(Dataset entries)
──────────

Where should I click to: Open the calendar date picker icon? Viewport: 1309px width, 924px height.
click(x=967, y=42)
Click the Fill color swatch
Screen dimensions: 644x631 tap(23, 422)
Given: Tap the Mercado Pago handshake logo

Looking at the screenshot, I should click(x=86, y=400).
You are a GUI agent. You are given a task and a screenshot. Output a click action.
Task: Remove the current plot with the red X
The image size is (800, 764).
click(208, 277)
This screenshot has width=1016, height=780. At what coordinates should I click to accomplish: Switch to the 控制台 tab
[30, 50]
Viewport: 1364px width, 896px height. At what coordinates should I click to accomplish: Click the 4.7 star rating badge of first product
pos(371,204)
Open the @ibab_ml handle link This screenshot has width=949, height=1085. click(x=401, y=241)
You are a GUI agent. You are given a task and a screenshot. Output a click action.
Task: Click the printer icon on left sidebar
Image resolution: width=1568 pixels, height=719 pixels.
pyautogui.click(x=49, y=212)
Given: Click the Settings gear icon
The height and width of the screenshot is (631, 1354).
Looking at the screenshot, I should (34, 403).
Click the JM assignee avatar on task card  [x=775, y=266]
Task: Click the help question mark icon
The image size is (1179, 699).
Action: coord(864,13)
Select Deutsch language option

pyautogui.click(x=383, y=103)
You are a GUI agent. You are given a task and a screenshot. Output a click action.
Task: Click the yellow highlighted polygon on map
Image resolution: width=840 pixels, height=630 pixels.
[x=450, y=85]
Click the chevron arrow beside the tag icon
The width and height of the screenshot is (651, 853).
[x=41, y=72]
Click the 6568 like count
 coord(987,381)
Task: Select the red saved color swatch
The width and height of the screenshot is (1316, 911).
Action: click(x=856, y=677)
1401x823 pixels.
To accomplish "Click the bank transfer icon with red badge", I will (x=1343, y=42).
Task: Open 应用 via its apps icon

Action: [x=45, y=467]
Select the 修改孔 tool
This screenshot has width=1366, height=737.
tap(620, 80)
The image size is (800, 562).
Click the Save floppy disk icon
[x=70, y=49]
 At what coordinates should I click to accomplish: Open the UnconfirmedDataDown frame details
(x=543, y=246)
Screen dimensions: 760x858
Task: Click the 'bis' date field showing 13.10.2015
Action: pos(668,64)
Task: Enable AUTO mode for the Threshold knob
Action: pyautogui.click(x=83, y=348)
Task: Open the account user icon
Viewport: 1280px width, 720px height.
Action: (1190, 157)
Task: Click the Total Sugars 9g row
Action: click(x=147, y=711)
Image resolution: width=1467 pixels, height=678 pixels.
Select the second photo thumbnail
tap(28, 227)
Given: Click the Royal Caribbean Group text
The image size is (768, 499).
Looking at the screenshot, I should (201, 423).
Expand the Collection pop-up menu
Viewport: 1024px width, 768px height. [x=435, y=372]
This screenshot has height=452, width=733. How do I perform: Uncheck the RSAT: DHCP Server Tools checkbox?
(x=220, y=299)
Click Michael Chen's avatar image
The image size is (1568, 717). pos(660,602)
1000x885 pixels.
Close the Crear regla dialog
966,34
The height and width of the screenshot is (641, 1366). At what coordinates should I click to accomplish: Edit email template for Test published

──────────

Work instruction:
Line by line, reproduce the data exactly.

Exercise output:
Where should I click to: Open the calendar date picker icon? Viewport: 1309px width, 924px height.
click(x=967, y=42)
Click the Fill color swatch
Screen dimensions: 644x631 tap(23, 422)
Given: Tap the Mercado Pago handshake logo

Looking at the screenshot, I should click(x=86, y=400).
You are a GUI agent. You are given a task and a screenshot. Output a click action.
Task: Remove the current plot with the red X
The image size is (800, 764).
click(208, 277)
This screenshot has width=1016, height=780. At what coordinates should I click to accomplish: Switch to the 控制台 tab
[30, 50]
Viewport: 1364px width, 896px height. At what coordinates should I click to accomplish: Click the 4.7 star rating badge of first product
pos(371,204)
Open the @ibab_ml handle link This screenshot has width=949, height=1085. click(x=401, y=241)
You are a GUI agent. You are given a task and a screenshot. Output a click action.
Task: Click the printer icon on left sidebar
Image resolution: width=1568 pixels, height=719 pixels.
pyautogui.click(x=49, y=212)
Given: Click the Settings gear icon
The height and width of the screenshot is (631, 1354).
Looking at the screenshot, I should (34, 403).
Click the JM assignee avatar on task card  [x=775, y=266]
Task: Click the help question mark icon
The image size is (1179, 699).
Action: coord(864,13)
Select Deutsch language option

pyautogui.click(x=383, y=103)
You are a GUI agent. You are given a task and a screenshot. Output a click action.
Task: Click the yellow highlighted polygon on map
Image resolution: width=840 pixels, height=630 pixels.
[x=450, y=85]
Click the chevron arrow beside the tag icon
The width and height of the screenshot is (651, 853).
[x=41, y=72]
Click the 6568 like count
 coord(987,381)
Task: Select the red saved color swatch
The width and height of the screenshot is (1316, 911).
Action: click(x=856, y=677)
1401x823 pixels.
To accomplish "Click the bank transfer icon with red badge", I will (x=1343, y=42).
Task: Open 应用 via its apps icon

Action: [x=45, y=467]
Select the 修改孔 tool
This screenshot has width=1366, height=737.
tap(620, 80)
The image size is (800, 562).
Click the Save floppy disk icon
[x=70, y=49]
 At what coordinates should I click to accomplish: Open the UnconfirmedDataDown frame details
(x=543, y=246)
Screen dimensions: 760x858
Task: Click the 'bis' date field showing 13.10.2015
Action: pos(668,64)
Task: Enable AUTO mode for the Threshold knob
Action: pyautogui.click(x=83, y=348)
Task: Open the account user icon
Viewport: 1280px width, 720px height.
Action: (1190, 157)
Task: Click the Total Sugars 9g row
Action: click(x=147, y=711)
Image resolution: width=1467 pixels, height=678 pixels.
Select the second photo thumbnail
tap(28, 227)
Given: Click the Royal Caribbean Group text
The image size is (768, 499).
Looking at the screenshot, I should (201, 423).
Expand the Collection pop-up menu
Viewport: 1024px width, 768px height. [x=435, y=372]
This screenshot has height=452, width=733. How do I perform: Uncheck the RSAT: DHCP Server Tools checkbox?
(x=220, y=299)
Click Michael Chen's avatar image
The image size is (1568, 717). pos(660,602)
1000x885 pixels.
Close the Crear regla dialog
966,34
The height and width of the screenshot is (641, 1366). At what coordinates should I click to accomplish: Edit email template for Test published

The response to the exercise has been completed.